## TASK BRIEF
Reproduce all entries precisely, down to the last character.

··· GIVEN DATA ···

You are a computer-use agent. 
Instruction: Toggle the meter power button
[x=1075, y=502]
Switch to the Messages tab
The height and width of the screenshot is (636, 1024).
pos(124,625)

···

## TASK RESULT
You are a computer-use agent. 
Instruction: Toggle the meter power button
[x=1075, y=502]
Switch to the Messages tab
The height and width of the screenshot is (636, 1024).
pos(124,625)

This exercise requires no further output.